Stefano Bagnara schrieb:
Did you plan to obtain a real javamail folder when you lookup the
MailStore or an object implementing a James interface very similar to
the Javamail folder ?
The MailStore has to implement the FolderAware interface which offers a
getFolder() method which returns a real Javamail folder.
Ok, so I think we should start making this more James-ish.
Of course that is not James-ish. It's an interim solution.
I'll try to define a new James interface (MessageFolder or
MessageRepository) based on a subinterface of the Javamail Folder
interface. I'll start putting there all the commands we really use from
the Javamail folder.
And there you touched another big design deficiency of Javamail. There
isn't a Folder interface! That could really be a knock out against
Javamail because we would be very limited in inheritance. So I'm really
not sure about that. At the moment I propagate Javamail because it's
actually there and has a working implementation that fit's all needs of
imap.
The imap2 proposal already has own interfaces for ImapStore and
ImapMailbox (Folder). ImapMailbox is similar to Folder from Javamail.

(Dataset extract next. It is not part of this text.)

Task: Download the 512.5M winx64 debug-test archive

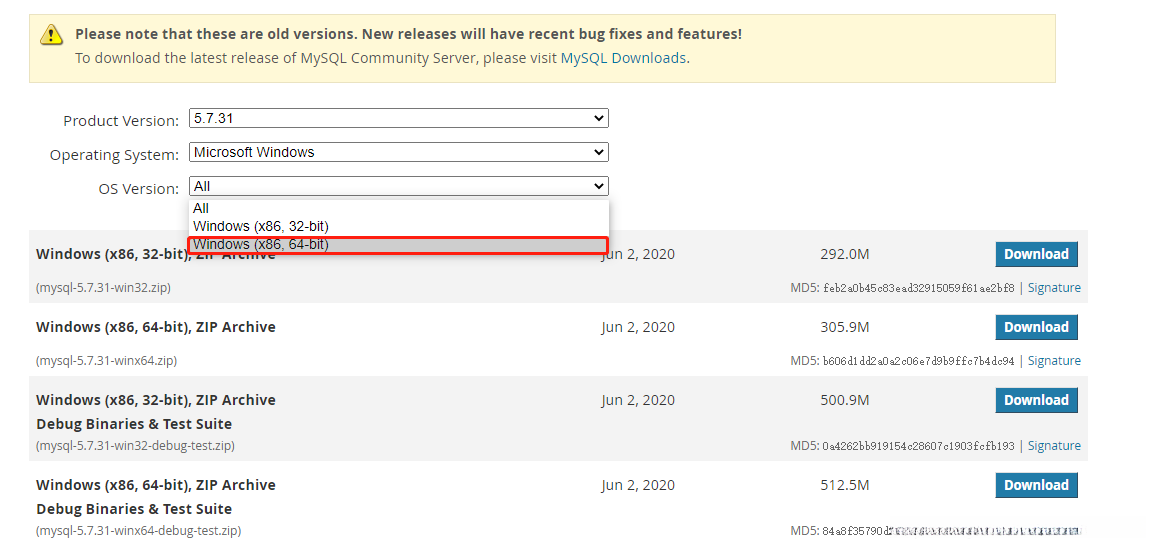Action: coord(1036,485)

I've created JavaMailImapStore and JavaMailImapMailbox which aren't much
more than wrapper classes. So the Javamail approach is enough capsulated.
However the final store will look like. It's like a prototype we can
learn from in the future.
This is a first step: I'll try to do this in the trunk in the next
weeks, then we'll move to the next issue.
The new interface will be experimental, but we discussed about this
repository change for years, we should put something in, and then we'll
refactor/tune it in future!
I'm pro starting a discussion about the backend. And it is always better
to have some experimental code than just talk about it. But I don't
think we should start implementing an own imap compatible store or
making irreversible design decisions at this time.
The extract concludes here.